Understand Your Credit History
Well over 50% of home buyers have a mortgage, and the number is even higher for first time buyers. Getting approved for a mortgage is not a simple process, and one of the biggest factors in getting approved is your credit.
Most people don’t understand how their credit works. Before you start shopping around, read a good primer on what makes up your credit score and get your free credit report and free credit score.
The Federal government gives you a free credit report from each of the three major credit reporting bureaus annually. You can get that free report at annualcreditreport.com. Don’t use any other sites, as they charge fees for something you can get for free!
Shop for Lenders
After you understand your credit situation, start looking around for a mortgage lender. Most banks and credit unions offer some sort of mortgage, but each has different rates, rules, policies, and customer service.
Make sure you get the best mortgage that fits your needs. The most popular mortgage in the United States is the traditional 30 year fixed loan, which has near historic low rates as of this writing.
Get Pre-Approved for a Mortgage
Once you have found the bank that you want to use, get pre-approved. The pre-approval process allows you to go buy a home knowing confidently that you can afford it and have a bank that will provide financing when the time is right.
Going through the pre-approval process will help you understand the top range of home you can afford and what types of homes you want to look at. A pre-approval letter is also useful when you are trying to buy a home in a competitive market. When fielding multiple offers, sellers often pick the potential buyer with a pre-approval over another buyer, even with a lower offer.
Create a Home Buying Budget
The cost of buying a home doesn’t end the day you close, that is just one big event of a long line of costs. Typical monthly recurring costs include a mortgage payment, escrow payment for taxes and insurance, and any required homeowner’s association dues.
Based on your pre-approval, you can use a mortgage calculator to estimate your monthly costs going forward and build a new budget for your family in your new home.
Understand Your Deal Breakers
Do you absolutely need to have a two car garage? How about a separate laundry room? Fenced in backyard?
There are lots of deal breakers when buying a condo or house. When I was looking for my last condo, my deal breakers were in-unit washer and dryer and an off-street parking spot. I ended up giving in on one of them because everything else was perfect for me, but some people have more conviction than I do.

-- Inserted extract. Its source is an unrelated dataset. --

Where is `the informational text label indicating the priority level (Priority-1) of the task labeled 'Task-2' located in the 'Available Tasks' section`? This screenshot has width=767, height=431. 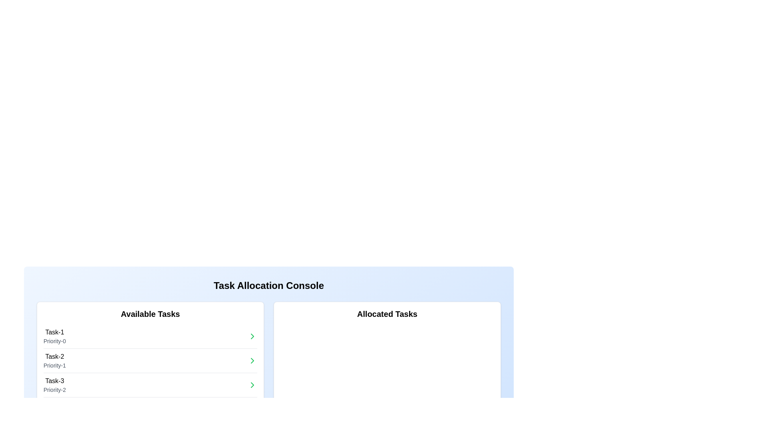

You can list out your deal breakers and share them with your agent so you know you are not wasting your time looking at homes that will never be a good fit.
Pick the Best Real Estate Agent
Your real estate agent is a big deal. That is the person who will help you through the entire buying process from start to finish, and will give you guidance on the home and the transaction.
Think About Resale Value
While some people do live in their homes for a very, very long time, but in reality people are moving around all the time for a variety of reasons. To ensure you get the best long-term outcome from your home, buy it thinking about resale.
The exact things that you look are when you buy a home will occur to others as they view your home to buy it in the future. Think of curb appeal, amenities, remodeling, and other aspects of your home and how it will sell down the road. You might be able to make a fortune on your home, but you might lose if you don’t think ahead.